American Midstream is in the process of being taken private by ArcLight, a PE firm that already owns 51% of the company. The offer of $5.25 per common unit represents an acquisition price of $285 million. The transaction is expected to close during the second quarter.
American Midstream was formed in 2009 and went public in 2011. It moved its head office from Denver to west Houston in 2016. The company made a lot of acquisitions, mainly financed by debt.
Mr Kalamaras has been CFO since July 2016. He has a base salary of $300,00. For his severance package he will receive 12 months’ base salary, plus a pro-rated cash bonus. Last year’s bonus was $260,000.

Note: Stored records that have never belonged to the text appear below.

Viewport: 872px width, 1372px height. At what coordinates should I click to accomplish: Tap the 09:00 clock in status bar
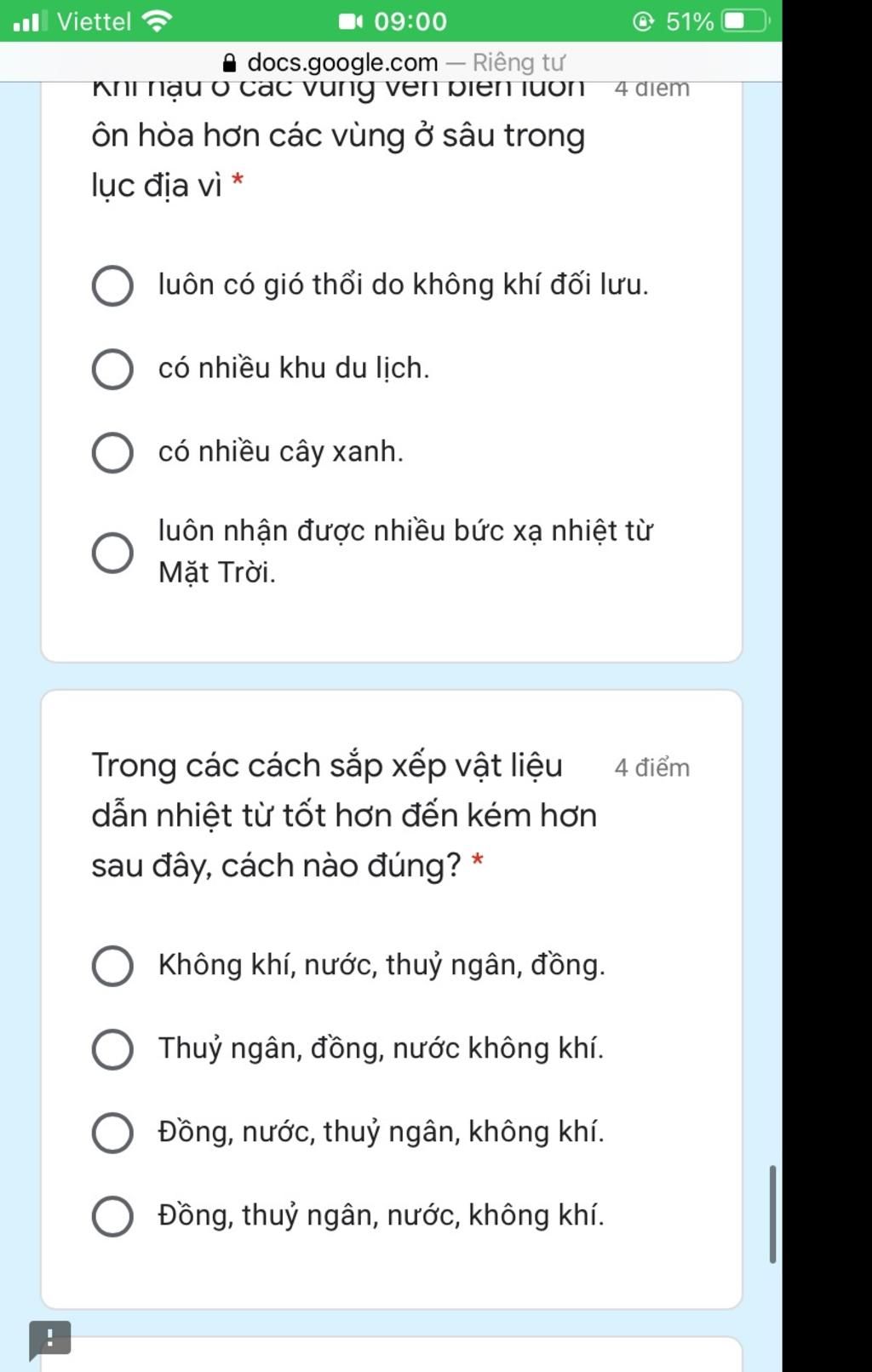click(410, 21)
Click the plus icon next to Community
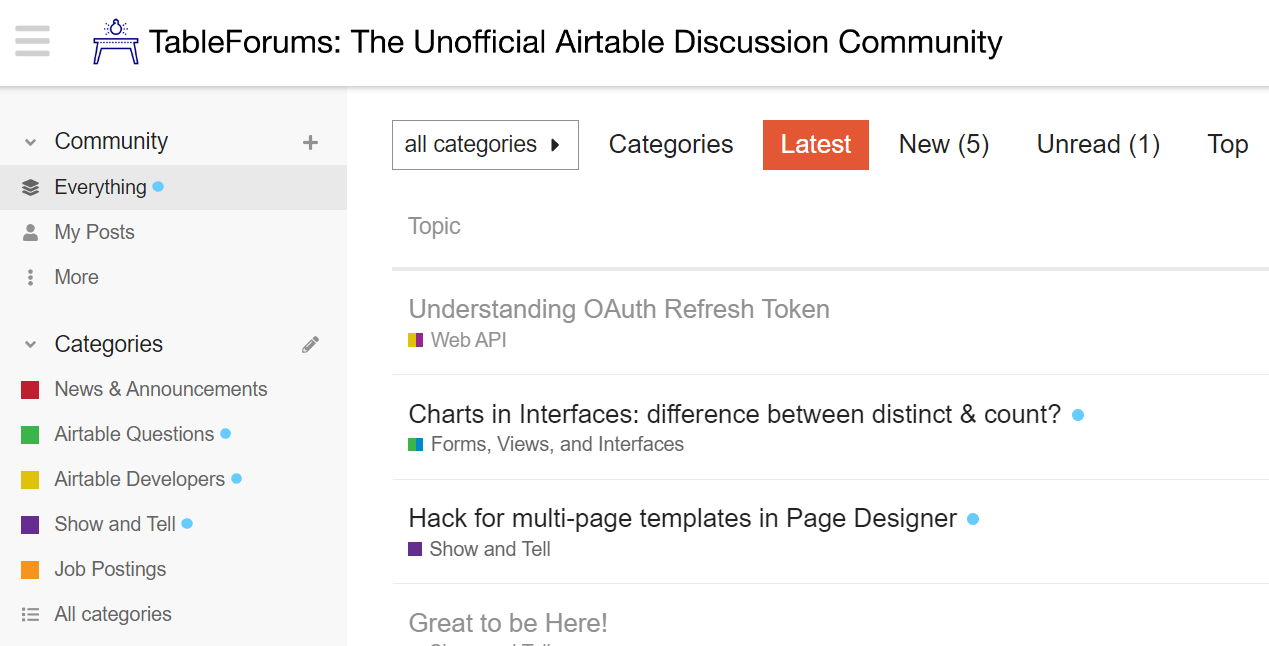Screen dimensions: 1269x646 [311, 141]
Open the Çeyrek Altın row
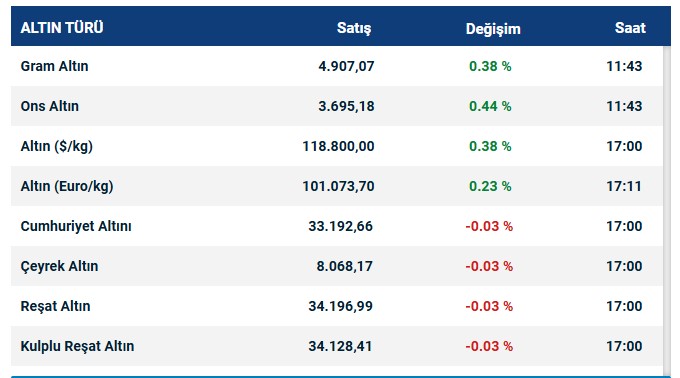The height and width of the screenshot is (378, 680). 337,266
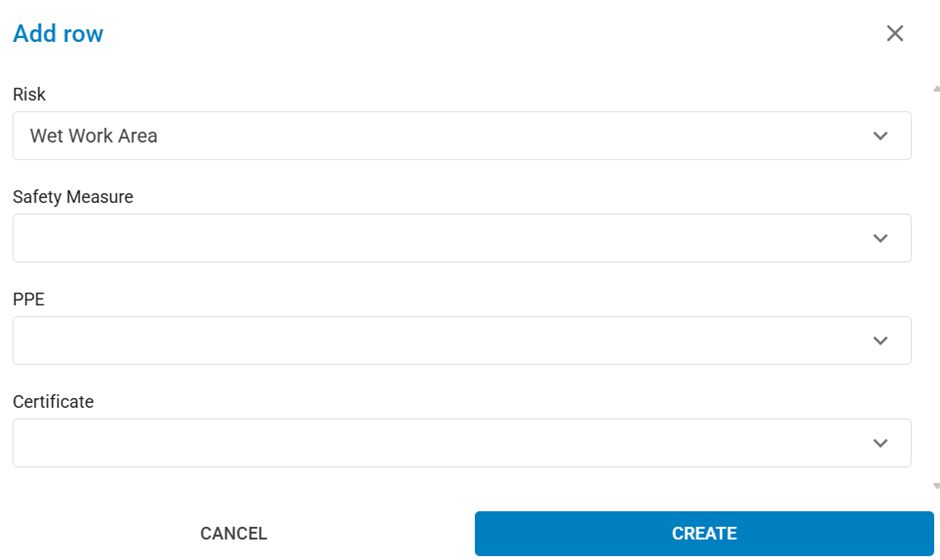The height and width of the screenshot is (560, 940).
Task: Expand the PPE dropdown chevron
Action: click(x=880, y=341)
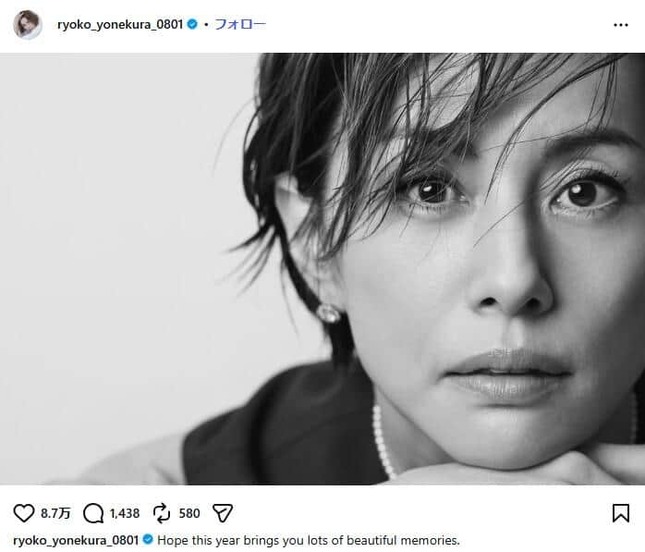This screenshot has height=552, width=645.
Task: View the 580 reposts count
Action: 189,513
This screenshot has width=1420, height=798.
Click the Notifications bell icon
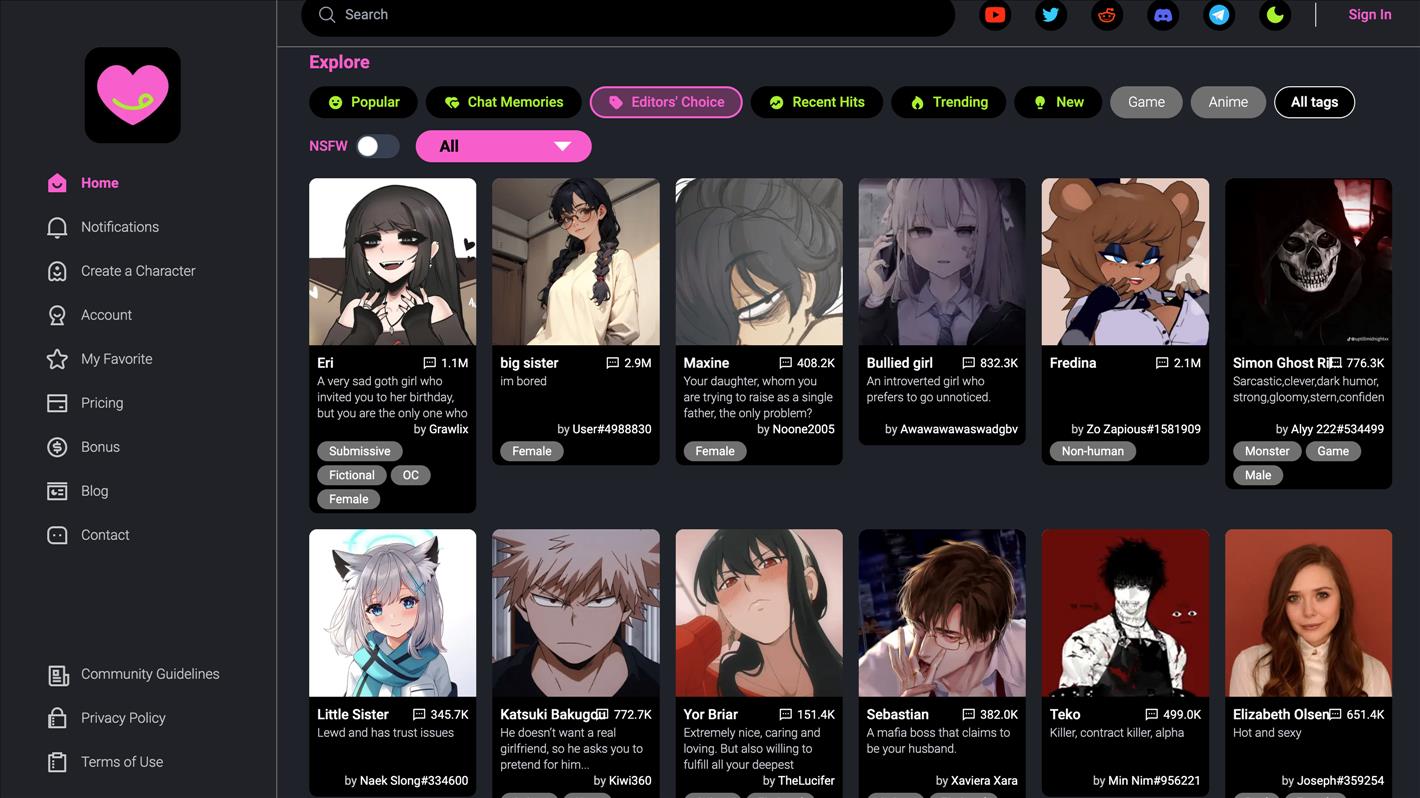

All phantom stock units that Mr Kalamaras holds will vest at $5.25 per unit. This will amount to $662,366 at December 31, 2019. In addition, in August 2018, Mr Kalamaras, along with other senior executives, was awarded a special cash retention award that will also vest upon termination. For Mr Kalamaras this amounts to $623,712.
Lynn Bourdon, the CEO, recently left with a large payout
As a reminder during 2018 the company:
- filed its annual report late on April 1, 2019 due to going concern issues as its $522 million revolving credit facility matures in September 2019.
- filed its 2nd quarter report late due to its head office being closed to due to a water leak.
- reported material weaknesses in its internal controls over financial reporting. That was the 5th year in a row that the company reported material weaknesses.
- failed to obtain financing for its $818 million planned merger with Southcross Holdings (announced in October 2017). As a result, American Midstream had to pay a $17 million termination fee.
- Slashed its quarterly distribution by 75% in order to preserve cash flow. This caused the price of the stock units to drop from $11.55 to $6 in July.
Lynn Bourdon, Chairman and CEO of American Midstream, has resigned from all his positions ahead of its $285 million deal to go private. That transaction was engineered by ArcLight Capital Partners who currently owns 51%.
Mr Bourdon has been CEO since December 2015. One of his first acts was to move the head office from Denver to the Westchase area of Houston. Mr Bourdon made several acquisitions after he was appointed, in a bid for growth. In early 2017 ArcLight also effectively merged American Midstream with another larger affiliated company, JP Energy.
Annual report filed late
The rapid growth from a series of smaller deals and the head office relocation taxed the controls and systems of the company, the big deal effectively broke the company.
The company recently filed its 10-K late. The audited financials raised going concern issues due to a $515 million credit agreement expiring in September 2019 and material weaknesses in internal controls.
Mr Bourdon will receive the following compensation
- Cash payment of $1.2 million, being 1 x base salary + 1 x target bonus
- Cash payment of $1.74 million for unvested phantom stock units
- Cash payment equivalent to 12 months of COBRA
The unvested phantom stock units were only granted in April 2018. The $1.74 million is on top of approximately $0.8 million of units that vested earlier this year. Note that the transaction to go private is not considered a change-of-control as ArcLight already owns 51%. Otherwise, the payments to Mr Bourdon would have been greater.
In 2018 Mr Bourdon also received a cash bonus of $500,000 and a cash retention award payment of $1.2 million.
When Mr Bourdon was appointed in December 2015, the stock price was $7 per unit. It is being taken private at $5.25 per unit. The company was paying a quarterly dividend of 41.25 cents until it was slashed to 10 cents in July 2018.